→ DATA IN THIS EXERCISE:
- - - -
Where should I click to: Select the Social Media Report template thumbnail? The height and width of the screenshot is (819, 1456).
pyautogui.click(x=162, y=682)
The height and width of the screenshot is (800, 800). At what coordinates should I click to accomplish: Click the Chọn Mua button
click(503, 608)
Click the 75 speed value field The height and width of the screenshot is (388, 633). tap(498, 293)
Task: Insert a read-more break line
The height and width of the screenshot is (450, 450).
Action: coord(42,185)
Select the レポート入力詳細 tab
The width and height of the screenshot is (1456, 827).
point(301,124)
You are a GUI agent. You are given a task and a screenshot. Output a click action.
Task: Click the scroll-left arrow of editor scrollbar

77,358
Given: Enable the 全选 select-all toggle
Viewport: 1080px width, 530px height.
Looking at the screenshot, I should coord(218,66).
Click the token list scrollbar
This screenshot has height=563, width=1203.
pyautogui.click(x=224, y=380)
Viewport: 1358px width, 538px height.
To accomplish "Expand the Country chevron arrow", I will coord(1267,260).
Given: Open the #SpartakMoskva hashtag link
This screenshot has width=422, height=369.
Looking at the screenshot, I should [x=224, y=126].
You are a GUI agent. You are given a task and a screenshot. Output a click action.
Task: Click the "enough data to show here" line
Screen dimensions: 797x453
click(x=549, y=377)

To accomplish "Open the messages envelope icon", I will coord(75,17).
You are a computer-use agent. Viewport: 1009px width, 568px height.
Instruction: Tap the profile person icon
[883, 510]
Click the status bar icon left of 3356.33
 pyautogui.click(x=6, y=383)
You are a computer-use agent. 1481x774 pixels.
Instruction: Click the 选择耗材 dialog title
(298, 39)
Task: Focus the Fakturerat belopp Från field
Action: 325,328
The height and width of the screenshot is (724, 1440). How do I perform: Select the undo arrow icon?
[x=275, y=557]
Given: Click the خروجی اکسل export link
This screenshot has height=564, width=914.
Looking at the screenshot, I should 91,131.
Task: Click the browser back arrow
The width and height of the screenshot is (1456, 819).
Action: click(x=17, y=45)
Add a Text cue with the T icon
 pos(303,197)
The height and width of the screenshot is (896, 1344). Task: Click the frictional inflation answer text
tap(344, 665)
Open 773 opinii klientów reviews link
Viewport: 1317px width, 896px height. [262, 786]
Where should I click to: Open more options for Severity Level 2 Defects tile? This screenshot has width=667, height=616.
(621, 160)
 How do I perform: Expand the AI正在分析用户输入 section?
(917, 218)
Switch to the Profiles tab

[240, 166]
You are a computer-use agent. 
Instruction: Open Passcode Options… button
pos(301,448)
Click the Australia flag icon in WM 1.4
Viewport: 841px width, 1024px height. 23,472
- - - -
→ DESCRIPTION OF THE TASK:
Please identify each line in the data above that contains the word "arrow" and copy those lines.

→ OUTPUT FOR THIS TASK:
Task: Click the scroll-left arrow of editor scrollbar
To accomplish "Expand the Country chevron arrow", I will coord(1267,260).
The height and width of the screenshot is (724, 1440). How do I perform: Select the undo arrow icon?
Task: Click the browser back arrow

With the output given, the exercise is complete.